Infilo le mani nelle manette di ferro, sono fredde, spesse e più grandi dei miei polsi. Così una volta che mi trasformerò saranno della misura giusta. Respiro affannosamente, ci siamo, la sento.

La vista si offusca, il respiro diventa un rantolo, poi un ringhio basso. Sento una furia dentro di me, gli organi si spostano, mi allungo. Mi alzo di statura, le ossa delle gambe si spezzano per ricomporsi.
Dolore.
Le dita si allungano e le unghie spingono per diventare artigli.
Dolore.
La mandibola si scompone, i denti sporgono, il naso si allunga e si allarga.
Dolore.
I polmoni bruciano, la trachea si infiamma.
Dolore.
Gli occhi vedono al buio ancora con più precisione.
Dolore.
Un grido selvaggio parte dal diaframma, cerco di trattenerlo ma ormai sono relegata in un piccolo angolo della mia mente. Cedo il posto all'ombra, la mia vecchia amica.

- Ciao Vanya. - eccola la voce, eccola che mi chiama.
- Ciao Tenebra. - dico io di rimando. Sono sfinita, mi sento come se fossi in un piccolo spazio della mia mente. Chiusa in una scatola con lucchetto, le chiavi non le ho io. - Sei uscita prima del solito. - continuo.
Tenebra ride, un misto tra un ringhio così basso che fa paura. Se la Morte avesse una voce, sarebbe quella.
- Avevo bisogno di uscire. Ma tu non mi fai mai uscire completamente, mi chiudi in quella stessa scatola dove sei tu ora. Sai che non puoi scappare da me Vanya...
- No è vero, non posso scappare, ma posso proteggere il mondo intero da te...
- Rinchiudendo il tuo cuore intorno a rovi e spine? - Tenebra non si rivolgeva mai a me così, qualche cosa stava cambiando. Spesso non riuscivo a fare una conversazione con lei. Il mio cervello si spegneva dopo la trasformazione, lasciandomi dolorante e ferita, nel corpo e nell'anima.
- Io non ti ho mai chiesta, non ti ho mai voluta, è tutta colpa tua se ho dovuto scavare una fossa e seppellirmici dentro! - urlo, stravolta, le lacrime scivolano sul viso, bollenti. - Io sono morta quel giorno, sopravvivo a te, camminando su questa terra come una morta vivente! Ti odio! - lo dicevo ogni volta.
- Odi me? Che sono una parte di te? - ride. Ride solo come uno spettro può fare, come se la Morte si prendesse gioco di me. Come se mi avesse fatto un trabocchetto. - Odi te stessa solo perché... - non finisce la frase. Non voglio sentire, urlo dentro la mia testa e mi sento risucchiata. Sprofondo ancora di più negli abissi oscuri della mia anima.
Prego. Prego perché le catene non si spezzino, prego che nessuno si accorga della mia presenza, prego finché le parole si confondono tra loro.

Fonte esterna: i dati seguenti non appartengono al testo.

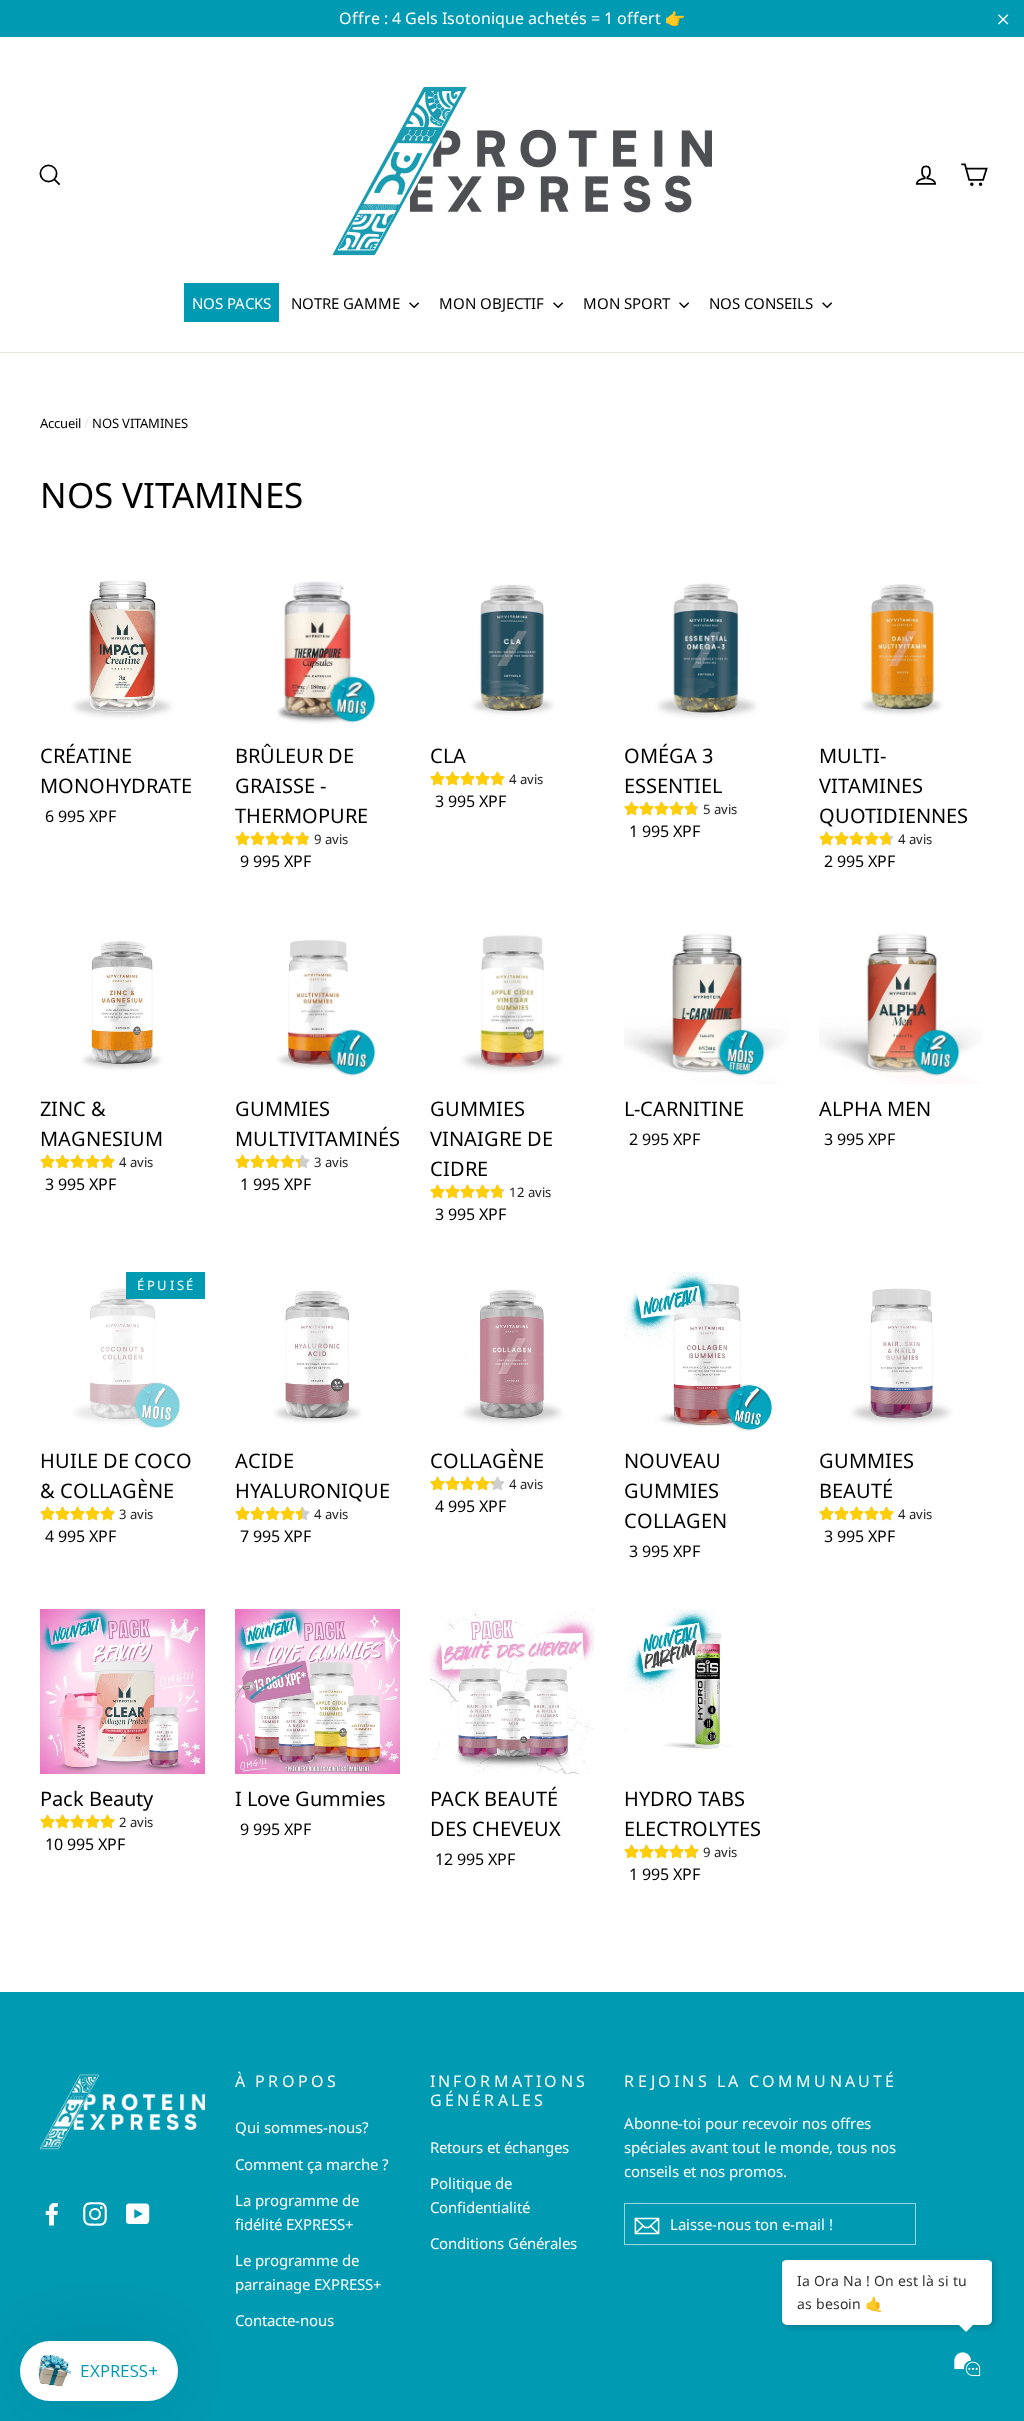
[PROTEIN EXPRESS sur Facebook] (52, 2212)
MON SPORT (628, 303)
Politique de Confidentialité (480, 2195)
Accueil (60, 423)
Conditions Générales (503, 2243)
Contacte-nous (284, 2320)
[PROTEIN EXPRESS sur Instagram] (95, 2212)
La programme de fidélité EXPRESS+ (297, 2212)
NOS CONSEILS (763, 303)
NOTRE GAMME (347, 303)
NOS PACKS (231, 303)
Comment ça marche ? (312, 2164)
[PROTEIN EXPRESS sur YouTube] (138, 2212)
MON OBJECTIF (493, 303)
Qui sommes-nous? (302, 2127)
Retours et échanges (499, 2147)
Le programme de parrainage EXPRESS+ (308, 2272)
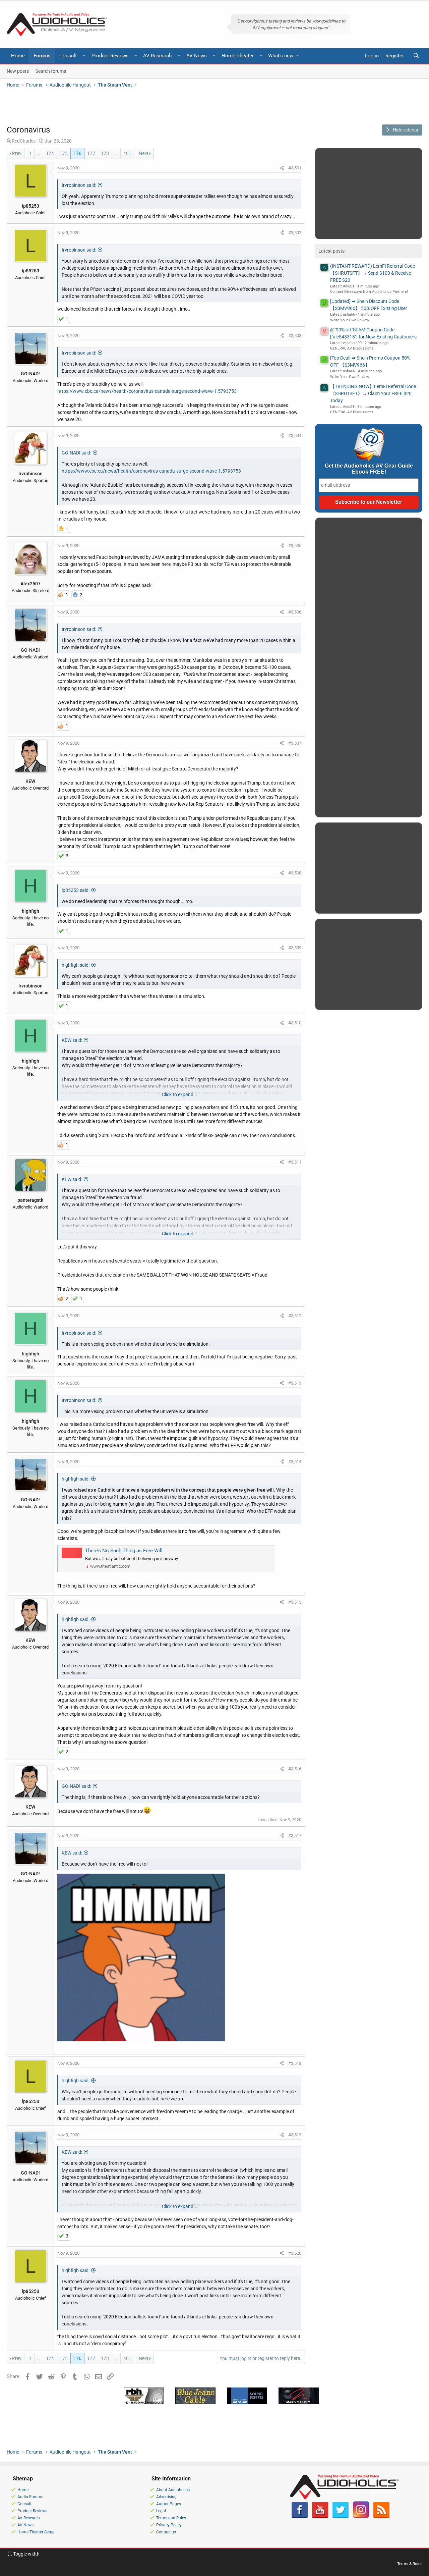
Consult (68, 56)
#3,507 (294, 743)
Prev (16, 153)
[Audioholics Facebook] (300, 2516)
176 (77, 153)
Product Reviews (110, 56)
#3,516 (294, 1768)
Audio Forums (30, 2496)
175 (64, 153)
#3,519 (294, 2134)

Mi sento soffocare, apro gli occhi e ingoio l'aria. Sono nella cella. Mi guardo i polsi, hanno i segni delle manette. Sono scorticati, rossi, sanguinanti. Il sangue si ferma, le ferite si rimarginano e i polsi tornano come nuovi.
È finita.

La testa esplode, mi arrivano fitte dolorose al centro del cranio. Apro la porta di metallo, la chiudo dietro di me. Mi lascio cadere e piango. Piango tutte le lacrime che un corpo può avere, piango tutte le lacrime che non ho lasciato andare da quando sono entrata qui.
Mi calmo un attimo. Prendo lo zaino e tiro fuori il contenuto. Vestiti puliti. Mi spoglio, dolorante, come se avessi scalato una montagna e ora, i muscoli, sono tutti intorpiditi. Mi vesto. Mi ricompongo e mi avvicino al cucinino. Alla mia sinistra ho una tisana rilassante, alla mia destra il caffè.
- Caffè. - dico, come se qualcuno potesse ascoltarmi.
L'aroma di caffè si espande, è caldo, tostato, sa di casa, di famiglia... Mark.

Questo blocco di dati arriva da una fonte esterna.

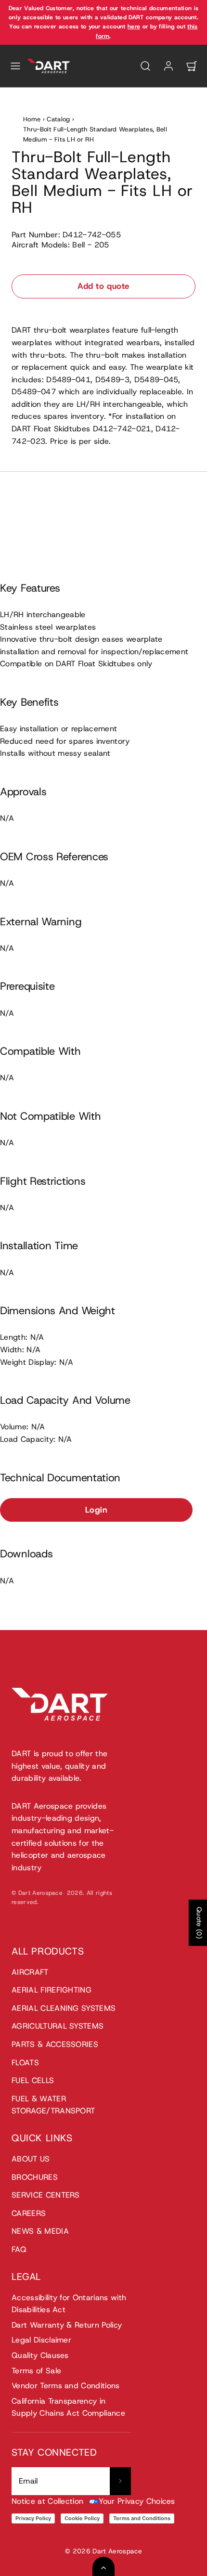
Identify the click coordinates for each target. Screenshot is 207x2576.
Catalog (58, 119)
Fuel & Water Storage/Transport (53, 2105)
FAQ (19, 2249)
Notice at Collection (47, 2501)
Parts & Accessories (55, 2044)
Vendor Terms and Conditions (66, 2386)
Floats (25, 2063)
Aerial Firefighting (51, 1990)
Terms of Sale (36, 2371)
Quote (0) (199, 1923)
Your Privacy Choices (137, 2501)
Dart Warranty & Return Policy (67, 2325)
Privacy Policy (33, 2518)
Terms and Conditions (141, 2518)
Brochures (35, 2177)
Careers (29, 2213)
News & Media (40, 2231)
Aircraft (30, 1972)
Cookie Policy (82, 2518)
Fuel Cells (33, 2080)
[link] (168, 66)
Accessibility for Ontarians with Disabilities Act (69, 2303)
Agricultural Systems (58, 2026)
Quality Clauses (40, 2355)
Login (96, 1509)
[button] (15, 66)
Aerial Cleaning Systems (64, 2008)
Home (31, 119)
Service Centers (46, 2195)
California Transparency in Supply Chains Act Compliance (68, 2407)
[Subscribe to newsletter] (120, 2481)
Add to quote (103, 286)
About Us (31, 2159)
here (134, 26)
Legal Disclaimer (41, 2340)
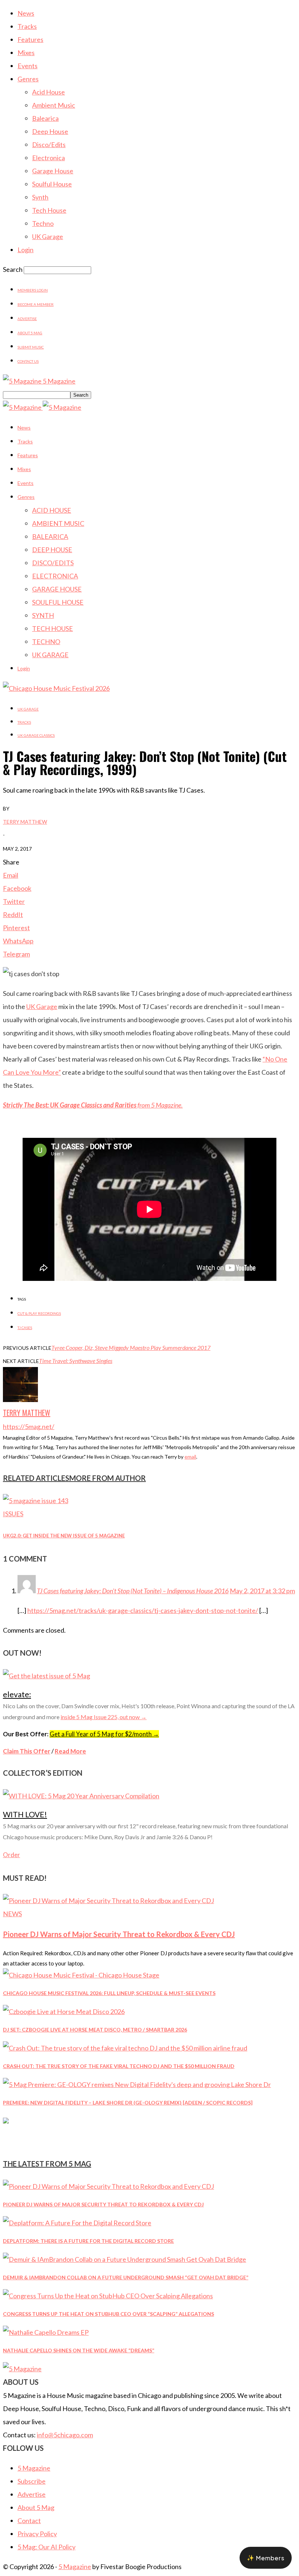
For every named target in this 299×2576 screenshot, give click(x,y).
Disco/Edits (49, 144)
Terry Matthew (25, 822)
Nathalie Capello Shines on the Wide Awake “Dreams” (78, 2350)
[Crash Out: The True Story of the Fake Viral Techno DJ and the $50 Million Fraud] (125, 2048)
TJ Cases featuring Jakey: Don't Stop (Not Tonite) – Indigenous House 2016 (133, 1591)
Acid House (48, 92)
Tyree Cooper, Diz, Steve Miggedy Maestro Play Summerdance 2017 (130, 1347)
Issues (13, 1514)
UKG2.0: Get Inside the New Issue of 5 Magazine (64, 1536)
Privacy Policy (37, 2534)
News (26, 13)
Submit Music (31, 347)
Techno (43, 223)
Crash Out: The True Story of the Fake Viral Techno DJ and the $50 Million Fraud (118, 2066)
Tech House (49, 210)
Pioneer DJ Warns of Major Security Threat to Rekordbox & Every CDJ (119, 1934)
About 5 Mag (30, 333)
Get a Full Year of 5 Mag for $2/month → (104, 1734)
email (190, 1456)
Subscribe (32, 2481)
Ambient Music (53, 105)
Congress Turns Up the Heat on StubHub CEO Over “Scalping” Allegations (108, 2314)
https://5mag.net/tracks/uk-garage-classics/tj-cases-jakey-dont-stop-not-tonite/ (142, 1610)
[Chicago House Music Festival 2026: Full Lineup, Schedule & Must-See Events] (81, 1975)
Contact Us (28, 361)
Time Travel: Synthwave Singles (75, 1360)
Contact (29, 2521)
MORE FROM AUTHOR (107, 1478)
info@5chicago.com (65, 2435)
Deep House (50, 131)
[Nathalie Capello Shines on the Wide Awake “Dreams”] (46, 2332)
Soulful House (52, 184)
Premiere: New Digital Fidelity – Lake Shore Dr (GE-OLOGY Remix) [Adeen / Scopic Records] (128, 2102)
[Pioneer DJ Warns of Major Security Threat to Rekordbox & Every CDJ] (108, 1901)
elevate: (17, 1694)
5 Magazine (34, 2468)
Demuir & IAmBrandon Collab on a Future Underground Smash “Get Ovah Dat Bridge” (125, 2277)
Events (28, 66)
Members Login (33, 290)
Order (11, 1855)
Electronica (48, 158)
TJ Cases (25, 1327)
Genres (28, 79)
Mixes (26, 53)
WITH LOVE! (25, 1814)
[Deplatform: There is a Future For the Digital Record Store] (77, 2223)
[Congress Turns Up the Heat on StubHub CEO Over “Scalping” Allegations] (108, 2296)
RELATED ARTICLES (36, 1478)
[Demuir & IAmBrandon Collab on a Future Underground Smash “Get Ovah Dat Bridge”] (124, 2259)
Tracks (27, 26)
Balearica (45, 118)
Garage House (52, 171)
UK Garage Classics (36, 735)
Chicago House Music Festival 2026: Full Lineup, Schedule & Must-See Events (109, 1993)
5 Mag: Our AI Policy (46, 2547)
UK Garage (47, 236)
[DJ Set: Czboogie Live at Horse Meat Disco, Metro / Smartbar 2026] (64, 2011)
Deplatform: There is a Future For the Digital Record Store (88, 2241)
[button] (266, 2558)
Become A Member (36, 304)
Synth (40, 197)
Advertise (27, 318)
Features (30, 39)
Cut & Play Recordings (39, 1313)
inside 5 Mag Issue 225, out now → (104, 1716)
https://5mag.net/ (28, 1426)
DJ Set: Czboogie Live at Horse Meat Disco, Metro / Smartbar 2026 (95, 2029)
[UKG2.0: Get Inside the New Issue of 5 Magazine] (35, 1501)
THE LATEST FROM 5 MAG (47, 2163)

Bevo il caffè, ascolto il suo aroma. Finito, prendo il disinfettante, il mocio, la tanica di acqua per pulire tutto. Riapro la stanza metallica, le catene inermi, stanche quanto me per aver trattenuto per così tanto tempo. Il mio sangue prende posto sul muro e sul pavimento, saliva ovunque. Preparo l'acqua, prendo il mocio e pulisco, cercando di lavare via tutto, come se potessi lavare il mio stesso corpo e la mia stessa anima.

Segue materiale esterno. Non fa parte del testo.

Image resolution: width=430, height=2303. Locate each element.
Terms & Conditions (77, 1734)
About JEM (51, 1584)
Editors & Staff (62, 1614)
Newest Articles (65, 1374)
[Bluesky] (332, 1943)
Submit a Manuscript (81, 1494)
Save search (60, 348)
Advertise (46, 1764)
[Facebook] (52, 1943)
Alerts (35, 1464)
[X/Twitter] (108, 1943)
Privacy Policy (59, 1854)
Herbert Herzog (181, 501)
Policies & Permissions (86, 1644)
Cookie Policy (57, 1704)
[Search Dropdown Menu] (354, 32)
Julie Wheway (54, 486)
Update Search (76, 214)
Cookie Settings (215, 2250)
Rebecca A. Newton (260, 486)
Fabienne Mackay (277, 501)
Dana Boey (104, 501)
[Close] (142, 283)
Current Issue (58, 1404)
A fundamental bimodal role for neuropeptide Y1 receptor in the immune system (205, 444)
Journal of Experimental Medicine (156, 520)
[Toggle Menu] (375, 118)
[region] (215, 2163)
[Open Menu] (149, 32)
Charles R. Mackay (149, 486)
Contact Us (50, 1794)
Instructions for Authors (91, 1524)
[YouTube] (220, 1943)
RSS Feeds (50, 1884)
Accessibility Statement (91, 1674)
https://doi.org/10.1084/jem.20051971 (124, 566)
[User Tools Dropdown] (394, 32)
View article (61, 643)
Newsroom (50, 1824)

Lavo tutto pensando a quella Tenebra incatenata, a quel dolore che prende forma ogni mese, a quella bestia che... scuoto la testa.

Sistemo tutto, prendo lo zaino, esco dalla baracca e la chiudo, come se potessi sigillare dentro il mostro che mi ospita.

Odori. Lupi. Sono ancora vicini, ma che ore sono? Mi guardo intorno e sembra albeggiare. Le sei e trentatré del mattino. Guardo intorno a me e vedo delle impronte, sono lupi sicuramente, ma sono più grandi del solito... no... anche qui no... un pensiero si fa spazio. Licantropi? No, impossibile. Ho scelto questo posto proprio perché fossi l'unica, per proteggere tutti, proteggere me. Non posso, io...
- Calma Vanya. Andrà tutto bene, ora vai a casa. - mi dico, cercando di rassicurarmi un po'.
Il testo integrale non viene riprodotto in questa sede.